There are contradictory reports on the relationship between positive attitude and cancer patient survival. Some studies suggest that a positive attitude has no bearing on cancer survival. However, some studies show that a positive attitude is an important component in surviving cancer (Kamloops Daily News; Journal of Advanced Nursing; The Kingston Whig Standard). Conversely, a negative attitude, such as hopelessness and helplessness, is associated with decreased cancer survival (The Lancet).
Social Support. Numerous research show the importance of social support, in the form of cohesive family and caring friends, in surviving cancer. For instance, cancer patients who are socially isolated show a higher death rate compared to those who are socially integrated and having the most social ties (Journal of Clinical Oncology). Health care providers (doctors, nurses) are also important sources of support, with emotional support considered as very helpful to cancer patients (Journal of Social Issues). The number of supportive friends, supportive persons, the extent of contact with friends, and the size of social network are considered statistically important for survival (Social Science and Medicine).

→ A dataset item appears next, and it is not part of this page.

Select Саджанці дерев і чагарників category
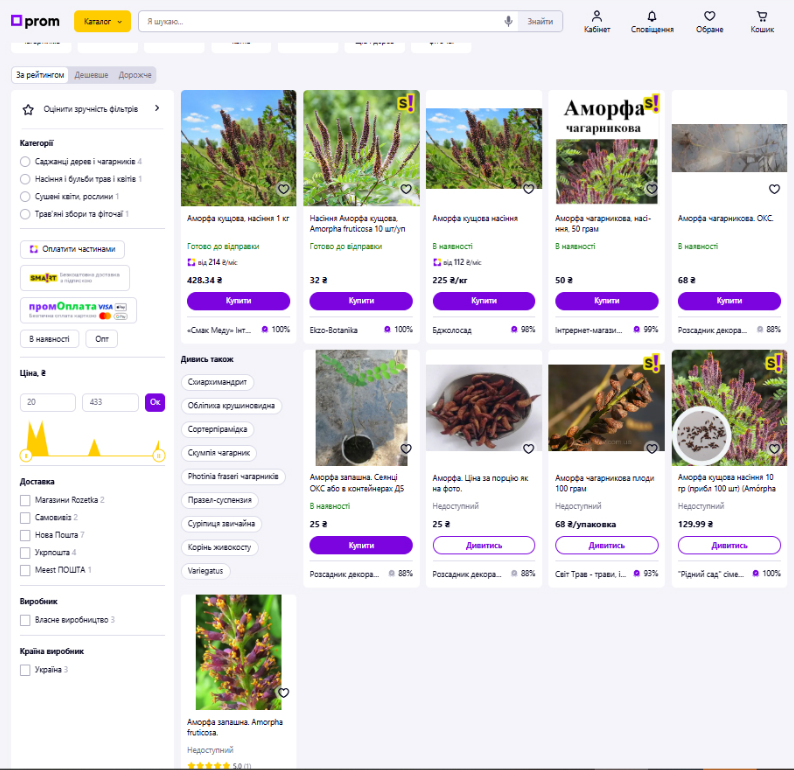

The three cancer survivors I have mentioned have strong social support from their family, friends, and co-workers. The two professors continued working despite having cancer, meeting students, editing theses, giving lectures. My co-worker immersed himself in helping problematic kids stay away from trouble. They may have looked like hell on some days but they carried on, with family and friends acting like cheerleaders. One of the two professors wore a hat for two years to hide his baldness as a result of chemotherapy, yet he was always wearing his brightest smile, always sincerely curious about how other people are doing.

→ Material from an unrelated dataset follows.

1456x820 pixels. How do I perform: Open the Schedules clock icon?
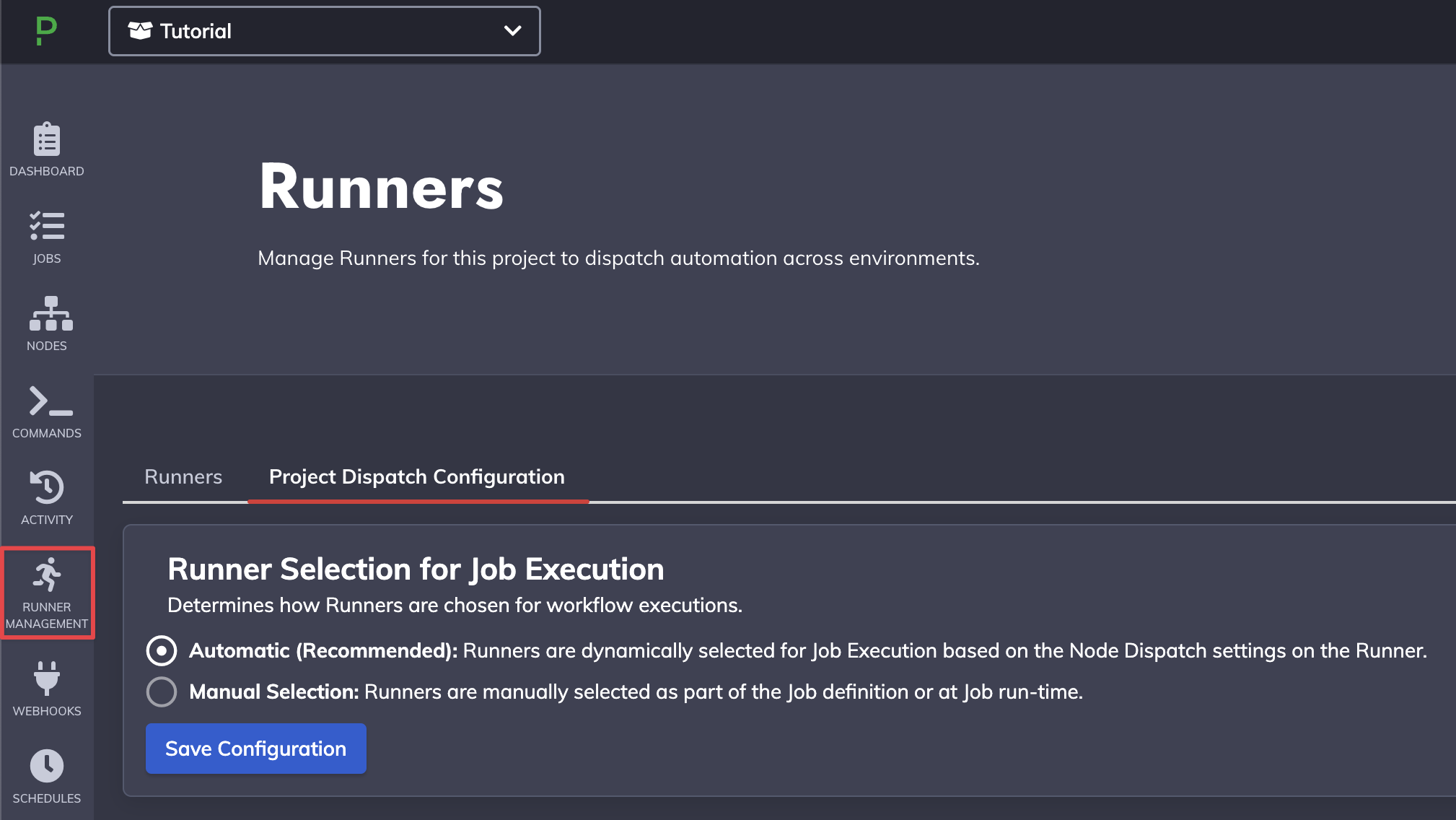click(47, 766)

Early Detection. Stage of cancer at diagnosis is the best predictor of survival (Journal of Psychosomatic Research). This means medical screening and early detection is crucial in surviving cancer. Some cancers do not have any symptoms but if you are experiencing any or some of the symptoms listed below, you should go to your doctor immediately:
For a detailed discussion of the symptoms of cancer, go to: emedicinehealth
The three individuals I have mentioned who survived cancer had their cancer detected early. They did not wait until they were feeling worse. At the onset of a symptom they immediately went to their doctor and this singular act was probably one of the reasons why they survived cancer.

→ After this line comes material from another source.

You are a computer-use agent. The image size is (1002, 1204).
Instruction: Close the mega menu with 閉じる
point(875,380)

To conclude, take good care of yourself. Eat healthy. Minimize red meat in your diet and choose plant foods. Try to have more than 5 servings of fruits and vegetables daily.
Sleep well, at least 7 hours. Engage in physical activity daily, at least 30 to 45 minutes. Avoid carcinogens in your food and in your environment.
Stay positive. Have lots of good friends, the ones you can count on. Manage your stress. Develop a resilient attitude. Pray.
Go to your doctor as soon as you notice something abnormal.